This is not revising history, or "viewing the past through a modern lens," as you state.
This is recognizing that present-day America is informed by its past, and if we intend to improve, we must address the issues that white men have successfully swept under the carpet for hundreds of years.
The indigenous, black, asian, women, disabled, and other people who make up America have been marginalized, denied, and outright killed for asserting the same rights we white men take for granted. Imagine standing in any of their shoes, going into a public building to exercise your Constitutional rights, and having to do so below the overbearing statue of a man who saw you as less than him ... less than human.
"But what about the good stuff he did?"
When I lived in Hungary, I could easily thrive without a car because there is a mature and extensive electrified transportation network that could get me cheaply from the Baltic Sea to the Balkans, and from Moscow to Vienna.
This is solely due to Stalin's hell-bent drive to get electricity EVERYWHERE, to modernize transportation and home life for every citizen of the USSR.
Today, everyone relies on this network - from streetcars in city centers to international train travel - without genuflecting before the statue of Stalin, and constantly bringing up his name when appreciating the ease they have in moving around Europe.
The same can be done for Thomas Jefferson. As an author in our founding documents, and one of the first people to step up and serve in the office of President, he deserves recognition. In school, during subjects that pertain to those topics.
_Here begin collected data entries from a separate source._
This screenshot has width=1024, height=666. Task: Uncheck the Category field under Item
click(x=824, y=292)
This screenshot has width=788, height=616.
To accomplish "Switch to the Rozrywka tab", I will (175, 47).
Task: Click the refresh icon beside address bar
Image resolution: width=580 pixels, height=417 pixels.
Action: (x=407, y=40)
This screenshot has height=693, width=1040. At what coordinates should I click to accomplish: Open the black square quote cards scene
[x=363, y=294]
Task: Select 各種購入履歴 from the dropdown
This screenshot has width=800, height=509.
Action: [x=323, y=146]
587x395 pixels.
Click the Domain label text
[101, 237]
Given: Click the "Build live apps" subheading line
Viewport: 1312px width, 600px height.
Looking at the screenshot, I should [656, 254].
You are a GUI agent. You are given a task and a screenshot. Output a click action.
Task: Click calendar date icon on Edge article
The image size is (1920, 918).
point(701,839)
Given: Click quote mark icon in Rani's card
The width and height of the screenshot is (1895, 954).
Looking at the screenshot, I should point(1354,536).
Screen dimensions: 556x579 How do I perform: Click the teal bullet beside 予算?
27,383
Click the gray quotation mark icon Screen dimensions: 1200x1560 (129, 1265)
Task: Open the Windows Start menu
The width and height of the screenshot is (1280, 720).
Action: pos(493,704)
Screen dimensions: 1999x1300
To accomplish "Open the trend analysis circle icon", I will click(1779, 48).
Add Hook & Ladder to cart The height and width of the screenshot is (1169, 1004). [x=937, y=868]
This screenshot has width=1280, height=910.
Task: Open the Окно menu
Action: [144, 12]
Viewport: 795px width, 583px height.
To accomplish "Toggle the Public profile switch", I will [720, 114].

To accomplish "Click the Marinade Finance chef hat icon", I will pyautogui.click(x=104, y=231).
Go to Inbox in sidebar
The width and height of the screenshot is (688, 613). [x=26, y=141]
We don't need a statue of him - or any individual, honestly - to remind ourselves of the history of our institutions. In fact, I'd say that a statue of Lady Justice would be far more appropriate in a government building, since she stands as an idol for an idea/ideal rather than a flawed human individual.
It has taken me a long time to come around to this way of thought, but I am now convinced that erecting statues of people is a poor option. Glorify their good works, not the person. Teach kids that a HUMAN BEING, JUST LIKE THEM, came up with these good ideas, and they can too! Don't literally put an old white man on a pedestal like he's the only one that could have provided that value to the world. Not only is it untrue, it whitewashes people who were truly terrible human beings.